Definition of (&&) using Lambda Expressions

Question

I was given the following questions:

1.

True && True = True  
_ && _ = False

I wrote this as a conditional expression:

(&&) a b = if a then  
if b then True else False 
else False 

2.

True && b = b  
False && _ = False

I wrote this as a conditional expression:

(&&) a b = if a then b else False

I am trying to write these two definitions given for (&&) in lambda expression, but I not exactly sure where to start or how to do it.

Answer 1

I won't just straight up write the answer because this seems like an assignment / homework of some sort. So I'll just explain a bit how lambdas work.

Let's take a basic lambda and break it down: \\ab -> a

To the left side of the arrow (in this case ab) we have the arguments. These are what is passed to the lambda.

On the right side of the arrow we have the output (in this case a). So what this lambda does is takes two values and gives you the first one.

The output could be any expression for example if we restrict a and b to be numbers then we could have myLambda = \\ab -> a + b so myLambda 1 2 would output 3.

So to convert your definitions into lambdas just take your if then else statements and have those as the expression after the arrow in the lambda.

You could also use the pattern matching used in the initial definitions you gave and convert that to a lambda with a case of statement. This takes a value between the case and of and then you provide various expressions to be outputted depending on what the value was eg

case a of
    True -> something1
    False -> something2

So to put that in a lambda would give you:

\a b -> case a of
    value1 -> something1
    value2 -> something2

For the sake of completeness I will mention that there is a LambdaCase language extension that allows you to simplify:

\a -> case a of
    value1 -> something1
    value2 -> something2

to

\case
    value1 -> something1
    value2 -> something2

But this is not necessary and I certainly wouldn't worry about it as a beginner.

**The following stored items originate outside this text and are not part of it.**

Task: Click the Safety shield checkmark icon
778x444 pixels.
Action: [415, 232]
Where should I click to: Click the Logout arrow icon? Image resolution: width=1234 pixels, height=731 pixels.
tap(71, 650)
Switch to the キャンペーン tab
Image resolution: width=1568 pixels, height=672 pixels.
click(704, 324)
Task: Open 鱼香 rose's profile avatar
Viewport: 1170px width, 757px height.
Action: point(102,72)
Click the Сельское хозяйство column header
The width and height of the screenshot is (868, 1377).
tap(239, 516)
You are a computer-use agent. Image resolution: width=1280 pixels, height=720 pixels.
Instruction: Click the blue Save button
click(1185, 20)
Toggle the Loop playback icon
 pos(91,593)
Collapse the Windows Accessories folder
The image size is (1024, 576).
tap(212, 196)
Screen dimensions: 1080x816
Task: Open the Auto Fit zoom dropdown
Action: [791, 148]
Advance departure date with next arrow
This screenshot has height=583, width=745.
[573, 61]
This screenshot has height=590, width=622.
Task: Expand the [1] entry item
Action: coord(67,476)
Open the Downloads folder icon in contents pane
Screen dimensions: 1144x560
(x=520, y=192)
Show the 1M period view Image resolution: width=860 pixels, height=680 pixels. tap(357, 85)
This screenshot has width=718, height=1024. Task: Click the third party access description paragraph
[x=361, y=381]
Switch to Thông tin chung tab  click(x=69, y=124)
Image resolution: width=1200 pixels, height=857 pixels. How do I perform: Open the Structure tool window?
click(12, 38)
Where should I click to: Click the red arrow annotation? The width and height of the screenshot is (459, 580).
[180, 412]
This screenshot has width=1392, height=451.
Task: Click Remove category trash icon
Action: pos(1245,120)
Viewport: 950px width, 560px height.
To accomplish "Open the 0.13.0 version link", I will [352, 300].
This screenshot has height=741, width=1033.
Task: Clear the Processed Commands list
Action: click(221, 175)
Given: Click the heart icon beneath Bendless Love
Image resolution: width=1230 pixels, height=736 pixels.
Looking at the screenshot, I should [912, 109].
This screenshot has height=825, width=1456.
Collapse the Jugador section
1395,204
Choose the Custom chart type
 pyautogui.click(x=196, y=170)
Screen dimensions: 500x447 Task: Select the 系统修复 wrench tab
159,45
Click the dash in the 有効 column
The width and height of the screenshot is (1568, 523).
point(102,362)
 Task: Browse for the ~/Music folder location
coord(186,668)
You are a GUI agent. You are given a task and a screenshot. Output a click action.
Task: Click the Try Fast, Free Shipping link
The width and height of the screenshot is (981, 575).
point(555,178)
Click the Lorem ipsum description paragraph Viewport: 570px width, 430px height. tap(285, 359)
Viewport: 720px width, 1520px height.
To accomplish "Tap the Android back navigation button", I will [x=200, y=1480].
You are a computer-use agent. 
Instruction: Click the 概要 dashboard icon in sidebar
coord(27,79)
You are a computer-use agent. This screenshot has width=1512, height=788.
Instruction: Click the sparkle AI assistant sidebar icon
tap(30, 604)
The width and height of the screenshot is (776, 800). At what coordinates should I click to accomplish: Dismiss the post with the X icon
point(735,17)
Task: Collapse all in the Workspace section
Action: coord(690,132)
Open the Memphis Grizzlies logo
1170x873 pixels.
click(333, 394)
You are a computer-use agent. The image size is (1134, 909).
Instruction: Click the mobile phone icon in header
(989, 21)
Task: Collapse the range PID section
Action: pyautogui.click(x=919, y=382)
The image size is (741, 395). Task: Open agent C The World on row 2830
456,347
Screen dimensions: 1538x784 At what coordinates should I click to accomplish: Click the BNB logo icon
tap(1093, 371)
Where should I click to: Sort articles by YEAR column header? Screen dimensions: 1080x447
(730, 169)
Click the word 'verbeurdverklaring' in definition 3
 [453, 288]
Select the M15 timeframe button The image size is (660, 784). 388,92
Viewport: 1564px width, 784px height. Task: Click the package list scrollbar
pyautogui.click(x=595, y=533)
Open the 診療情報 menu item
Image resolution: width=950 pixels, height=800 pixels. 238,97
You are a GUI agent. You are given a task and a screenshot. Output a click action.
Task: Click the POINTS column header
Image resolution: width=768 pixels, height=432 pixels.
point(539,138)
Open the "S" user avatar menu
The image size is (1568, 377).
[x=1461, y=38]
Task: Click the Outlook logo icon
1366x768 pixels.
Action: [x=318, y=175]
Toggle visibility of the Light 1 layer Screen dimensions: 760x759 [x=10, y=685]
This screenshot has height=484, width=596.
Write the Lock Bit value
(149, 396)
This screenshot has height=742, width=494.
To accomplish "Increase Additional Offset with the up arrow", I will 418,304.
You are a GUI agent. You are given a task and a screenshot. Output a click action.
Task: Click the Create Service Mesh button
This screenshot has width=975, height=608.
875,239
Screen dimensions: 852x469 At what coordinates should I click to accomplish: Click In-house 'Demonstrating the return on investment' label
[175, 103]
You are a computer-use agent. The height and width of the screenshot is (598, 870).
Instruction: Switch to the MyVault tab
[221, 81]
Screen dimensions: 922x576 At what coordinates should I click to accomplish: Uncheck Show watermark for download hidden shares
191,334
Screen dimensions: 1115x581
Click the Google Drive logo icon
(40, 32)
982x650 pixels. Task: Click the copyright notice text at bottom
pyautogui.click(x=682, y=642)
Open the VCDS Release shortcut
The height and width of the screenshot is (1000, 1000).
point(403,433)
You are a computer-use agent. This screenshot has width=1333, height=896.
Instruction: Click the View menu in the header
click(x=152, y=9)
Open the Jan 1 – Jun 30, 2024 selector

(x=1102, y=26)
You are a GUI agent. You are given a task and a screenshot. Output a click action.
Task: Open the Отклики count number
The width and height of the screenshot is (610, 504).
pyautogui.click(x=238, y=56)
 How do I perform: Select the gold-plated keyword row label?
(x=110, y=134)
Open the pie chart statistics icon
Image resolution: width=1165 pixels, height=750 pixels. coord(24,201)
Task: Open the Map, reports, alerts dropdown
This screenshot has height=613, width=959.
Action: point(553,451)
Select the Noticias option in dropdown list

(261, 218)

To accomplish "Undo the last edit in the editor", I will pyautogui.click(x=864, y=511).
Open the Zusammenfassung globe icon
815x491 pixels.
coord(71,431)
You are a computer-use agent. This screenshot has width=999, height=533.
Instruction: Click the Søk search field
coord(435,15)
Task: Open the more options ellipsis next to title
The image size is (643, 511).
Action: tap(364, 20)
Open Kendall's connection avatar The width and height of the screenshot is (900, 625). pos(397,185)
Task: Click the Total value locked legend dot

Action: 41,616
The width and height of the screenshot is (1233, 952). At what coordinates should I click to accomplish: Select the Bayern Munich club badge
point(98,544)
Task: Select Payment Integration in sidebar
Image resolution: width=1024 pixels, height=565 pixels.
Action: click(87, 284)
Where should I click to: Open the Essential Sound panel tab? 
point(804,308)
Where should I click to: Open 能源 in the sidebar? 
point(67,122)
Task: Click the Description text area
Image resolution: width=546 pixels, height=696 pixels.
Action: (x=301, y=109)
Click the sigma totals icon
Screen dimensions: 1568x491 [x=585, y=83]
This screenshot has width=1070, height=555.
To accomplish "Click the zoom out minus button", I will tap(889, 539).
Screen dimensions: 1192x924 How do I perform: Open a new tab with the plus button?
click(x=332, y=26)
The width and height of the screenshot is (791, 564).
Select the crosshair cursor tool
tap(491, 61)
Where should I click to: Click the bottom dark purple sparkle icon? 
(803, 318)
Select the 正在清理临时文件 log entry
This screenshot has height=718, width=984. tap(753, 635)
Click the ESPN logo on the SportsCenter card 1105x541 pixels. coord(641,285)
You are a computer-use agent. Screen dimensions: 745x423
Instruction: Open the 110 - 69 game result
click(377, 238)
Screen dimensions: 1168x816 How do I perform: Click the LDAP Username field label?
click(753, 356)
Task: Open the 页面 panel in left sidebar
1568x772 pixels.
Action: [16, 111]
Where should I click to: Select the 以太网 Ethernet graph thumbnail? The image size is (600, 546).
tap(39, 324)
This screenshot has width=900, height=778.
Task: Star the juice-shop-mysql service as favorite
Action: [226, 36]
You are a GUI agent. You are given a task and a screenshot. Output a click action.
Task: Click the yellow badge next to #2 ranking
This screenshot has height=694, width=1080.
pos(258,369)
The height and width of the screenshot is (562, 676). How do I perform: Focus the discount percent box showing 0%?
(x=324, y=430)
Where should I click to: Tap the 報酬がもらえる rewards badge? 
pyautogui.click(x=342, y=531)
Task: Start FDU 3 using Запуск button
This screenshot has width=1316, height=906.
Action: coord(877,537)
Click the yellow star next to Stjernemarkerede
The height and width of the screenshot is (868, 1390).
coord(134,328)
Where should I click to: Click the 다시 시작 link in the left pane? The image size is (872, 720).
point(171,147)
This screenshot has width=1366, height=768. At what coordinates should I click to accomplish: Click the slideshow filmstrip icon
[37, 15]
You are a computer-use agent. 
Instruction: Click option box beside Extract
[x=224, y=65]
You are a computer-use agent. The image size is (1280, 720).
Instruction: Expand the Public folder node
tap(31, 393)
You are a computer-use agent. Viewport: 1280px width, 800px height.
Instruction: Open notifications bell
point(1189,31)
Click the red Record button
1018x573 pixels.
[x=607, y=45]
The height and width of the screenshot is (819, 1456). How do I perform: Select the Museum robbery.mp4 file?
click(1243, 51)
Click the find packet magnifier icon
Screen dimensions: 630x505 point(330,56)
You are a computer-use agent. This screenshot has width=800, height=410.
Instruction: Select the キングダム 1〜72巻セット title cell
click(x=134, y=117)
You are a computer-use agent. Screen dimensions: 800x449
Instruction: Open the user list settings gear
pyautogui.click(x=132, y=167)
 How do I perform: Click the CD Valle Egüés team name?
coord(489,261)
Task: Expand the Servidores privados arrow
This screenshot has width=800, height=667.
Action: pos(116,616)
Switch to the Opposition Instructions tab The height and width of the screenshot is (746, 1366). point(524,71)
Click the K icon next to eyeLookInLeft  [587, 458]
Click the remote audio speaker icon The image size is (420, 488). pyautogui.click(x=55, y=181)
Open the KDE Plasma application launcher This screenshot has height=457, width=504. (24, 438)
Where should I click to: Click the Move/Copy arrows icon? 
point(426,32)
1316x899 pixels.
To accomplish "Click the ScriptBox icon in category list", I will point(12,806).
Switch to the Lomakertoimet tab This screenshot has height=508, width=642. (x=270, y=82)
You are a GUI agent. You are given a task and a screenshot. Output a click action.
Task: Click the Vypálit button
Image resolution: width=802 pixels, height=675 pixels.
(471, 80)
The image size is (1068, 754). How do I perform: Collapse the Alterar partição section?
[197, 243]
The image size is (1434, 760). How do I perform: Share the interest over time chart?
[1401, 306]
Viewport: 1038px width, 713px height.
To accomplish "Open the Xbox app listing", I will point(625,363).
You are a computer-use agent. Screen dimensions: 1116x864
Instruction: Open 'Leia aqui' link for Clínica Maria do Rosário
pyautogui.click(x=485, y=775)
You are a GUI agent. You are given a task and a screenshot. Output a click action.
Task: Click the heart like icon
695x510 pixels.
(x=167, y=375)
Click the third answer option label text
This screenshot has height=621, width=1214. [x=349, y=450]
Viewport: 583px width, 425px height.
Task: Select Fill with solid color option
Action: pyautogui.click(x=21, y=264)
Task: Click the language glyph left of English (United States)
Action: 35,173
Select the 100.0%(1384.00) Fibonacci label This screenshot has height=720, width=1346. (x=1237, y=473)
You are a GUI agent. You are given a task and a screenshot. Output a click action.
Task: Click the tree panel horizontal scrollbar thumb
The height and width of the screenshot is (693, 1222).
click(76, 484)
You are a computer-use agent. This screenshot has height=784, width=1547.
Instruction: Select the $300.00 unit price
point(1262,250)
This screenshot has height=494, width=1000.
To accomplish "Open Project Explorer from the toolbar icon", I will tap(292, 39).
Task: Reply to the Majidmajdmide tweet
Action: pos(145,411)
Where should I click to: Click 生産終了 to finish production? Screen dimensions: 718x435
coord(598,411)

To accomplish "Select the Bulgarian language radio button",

I hope this helps, feel free to ask for clarification :)

Answer 2

Generally, if

foo bar baz = quux

then the two definitions

foo = \bar baz -> quux -- OR
foo = \bar -> \baz -> quux

are essentially identical to the original (up to some language warts that can be worked around by giving an explicit type signature). You can choose whichever one you like better. So,

(&&) a b = if a then b else False

can also be written as:

(&&) = \a b -> if a then b else False

Can you work out how to do the other one following this same pattern?